Suffer the Little Children

What people believe is a measure of what they suffer.

It’s been a couple weeks now since I finished Peter De Vries’ book and I still can’t bring myself to begin another novel.  I pick here and there at Chekhov stories, at Montaigne and Emerson and DeQuincey.  I read magazines.  But in between and throughout the day I return again and again in my mind to The Blood of the Lamb.

My father used to say so, and having been a father myself now for six years, I suspect it’s true: Until you have children of your own it’s impossible to understand the burden of heartache that comes with parenthood.  It weights your steps like leaden boots.  It bounds your vision in every direction.  It colors every thought.  It groans perpetually in the nerves and in the marrow of your bones, sharp, but vaguely sweet.
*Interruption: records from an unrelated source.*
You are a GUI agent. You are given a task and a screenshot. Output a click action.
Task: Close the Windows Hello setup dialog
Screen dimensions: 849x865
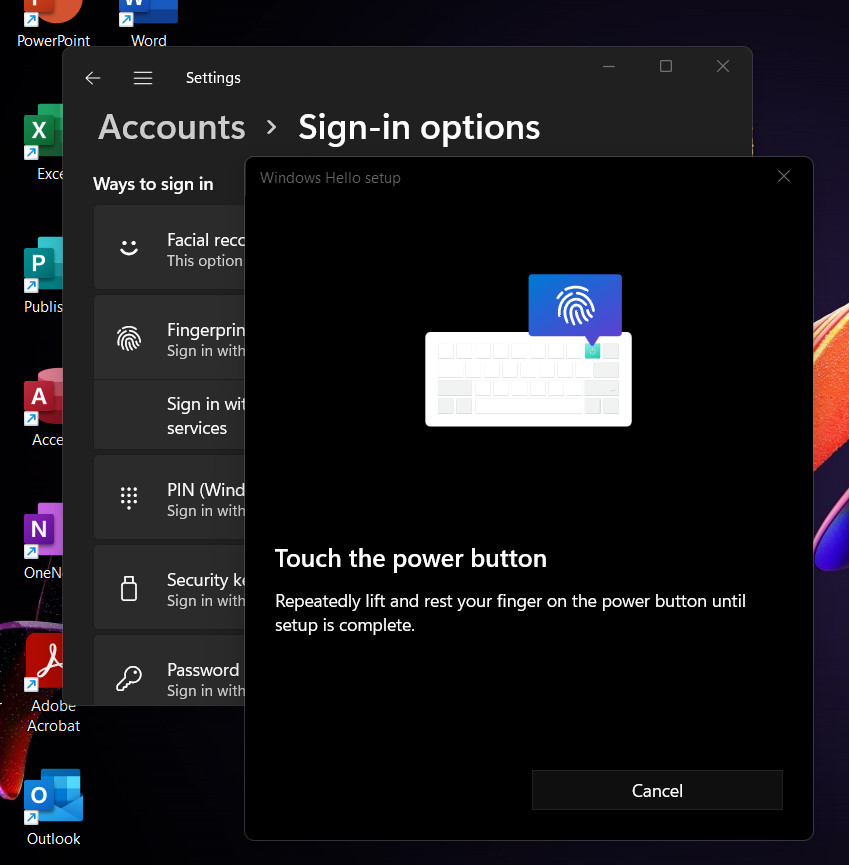(x=784, y=177)
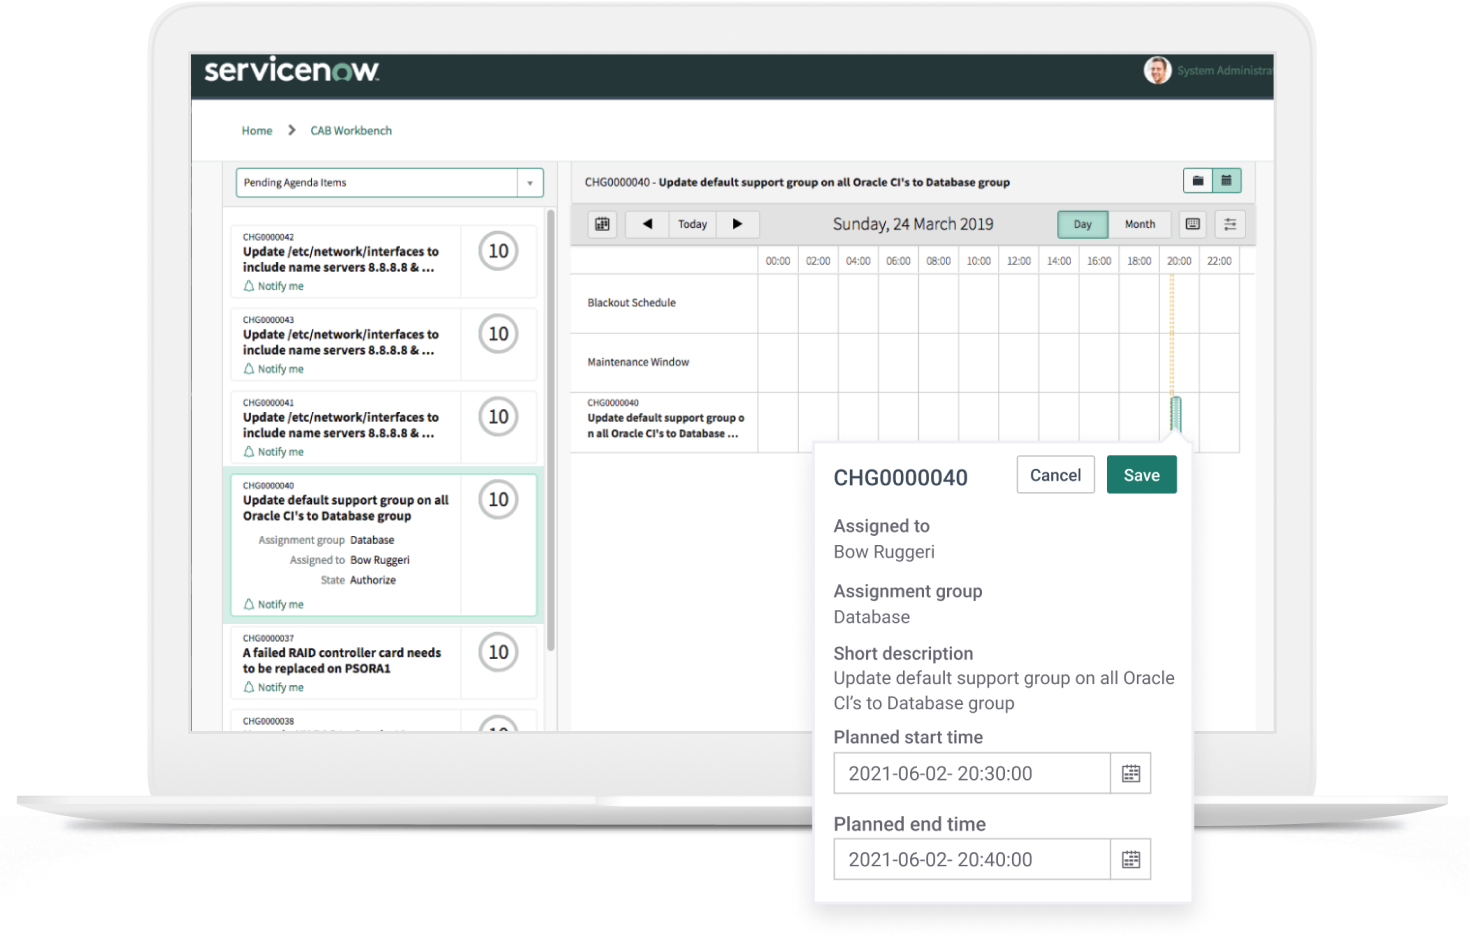Click the Planned start time field
The height and width of the screenshot is (942, 1470).
pyautogui.click(x=971, y=773)
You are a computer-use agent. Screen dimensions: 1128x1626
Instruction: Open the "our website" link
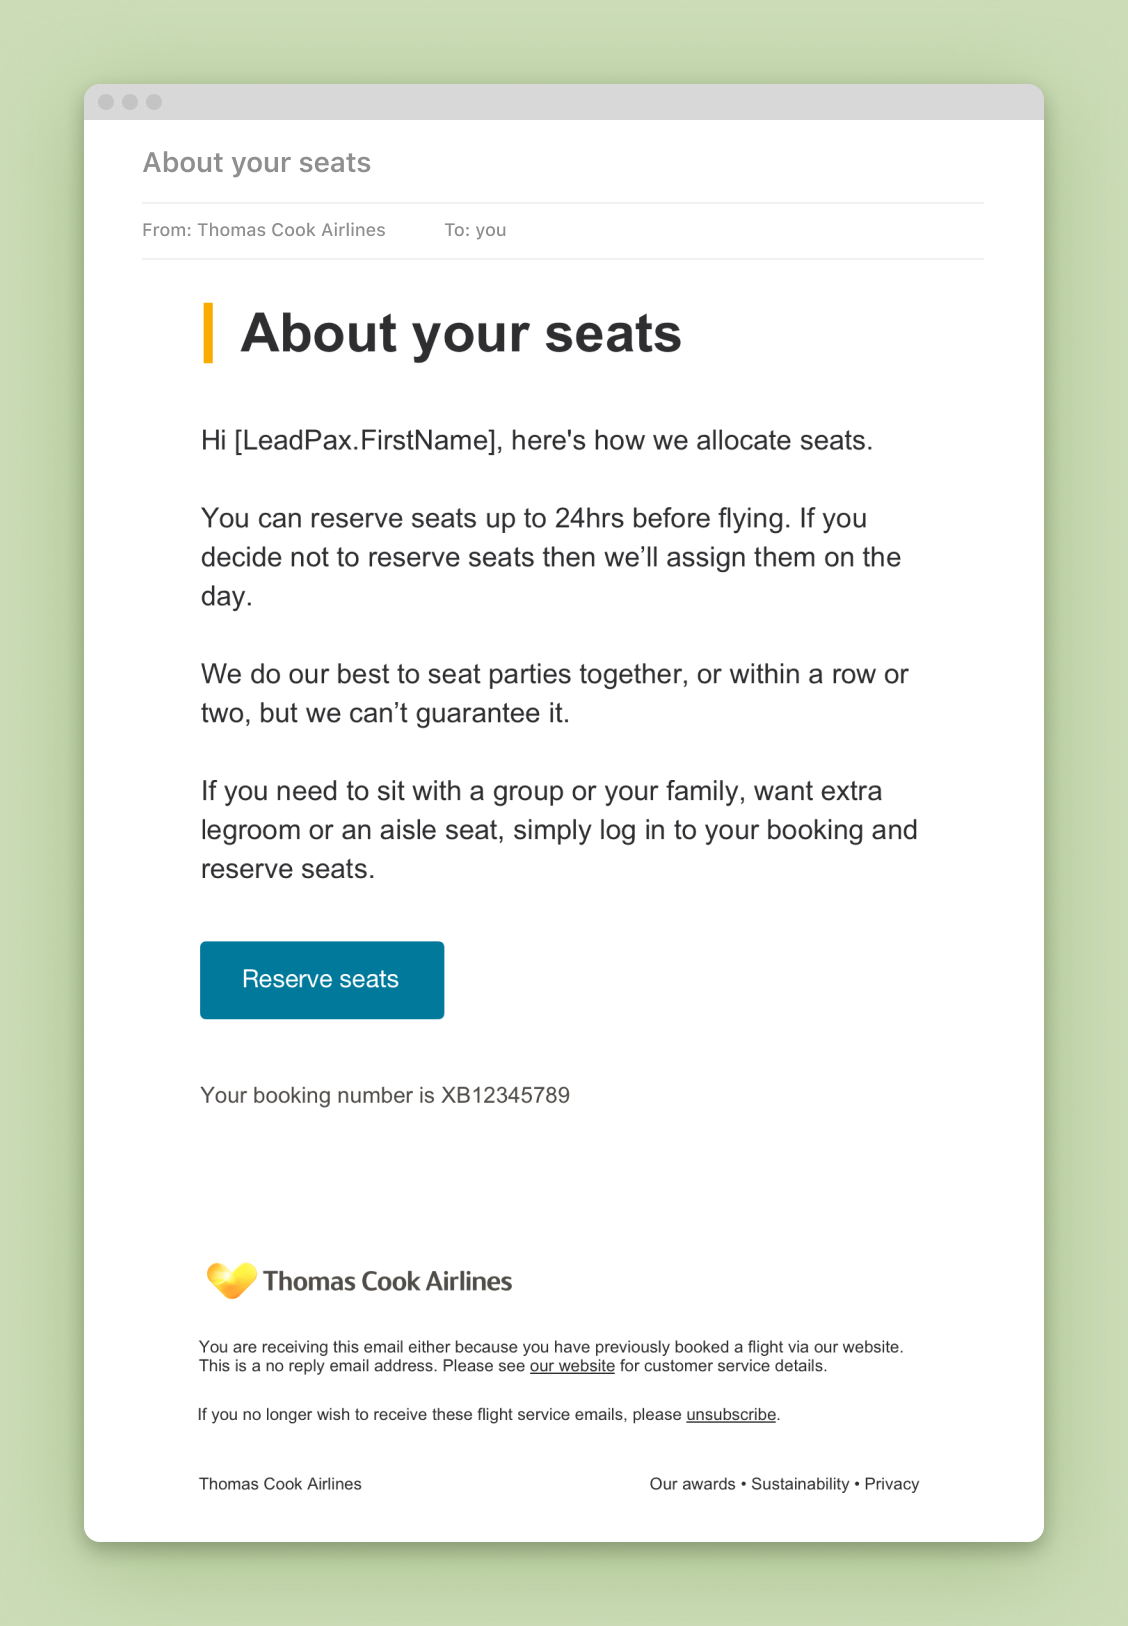click(x=572, y=1366)
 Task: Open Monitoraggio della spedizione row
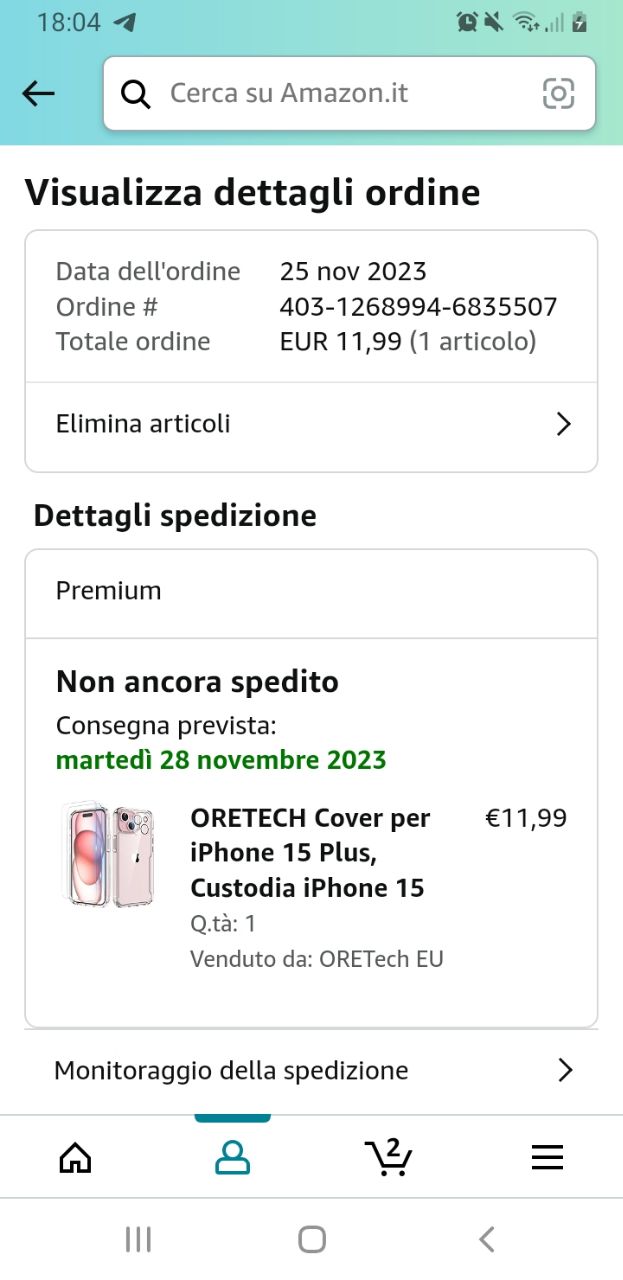pyautogui.click(x=311, y=1071)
That people are ever able to survive the suffering and death of their children is incomprehensible to me.  I think about the quote above and I think about De Vries’ own loss.  The Blood of the Lamb is more than a tragicomic (and more tragic for all its comedy) fictional re-creation of his own daughter’s death by leukemia.  It’s also very much about faith, and the death of faith.

I wonder why he didn’t write ‘love’ instead of ‘believe.’  In its power to evoke it, love seems almost a form of suffering in its own right, and it’s not hard to imagine that the more objects you give your heart to in a world of universal transience, the more you open yourself to pain at their inevitable loss.  But he didn’t write ‘love.’

Perhaps he meant that the more we suffer, the less we are likely to believe; or, conversely, that the more things we believe, the more we are bound to suffer over them.  Or perhaps he meant that the particular things we believe (religiously, personally) grow naturally out of our individual fears, as a way of counteracting those fears and pushing them – and the psychological suffering they entail – farther away.  But I don’t think so. 

I wonder, instead, if De Vries was simply saying that we suffer according to the terms of our personal creeds.  The believer in Self, then, suffers specifically in terms of the self; the believer in Nothing in terms of the void; the believer in a personal God in terms of close acquaintance with unobliging omnipotence.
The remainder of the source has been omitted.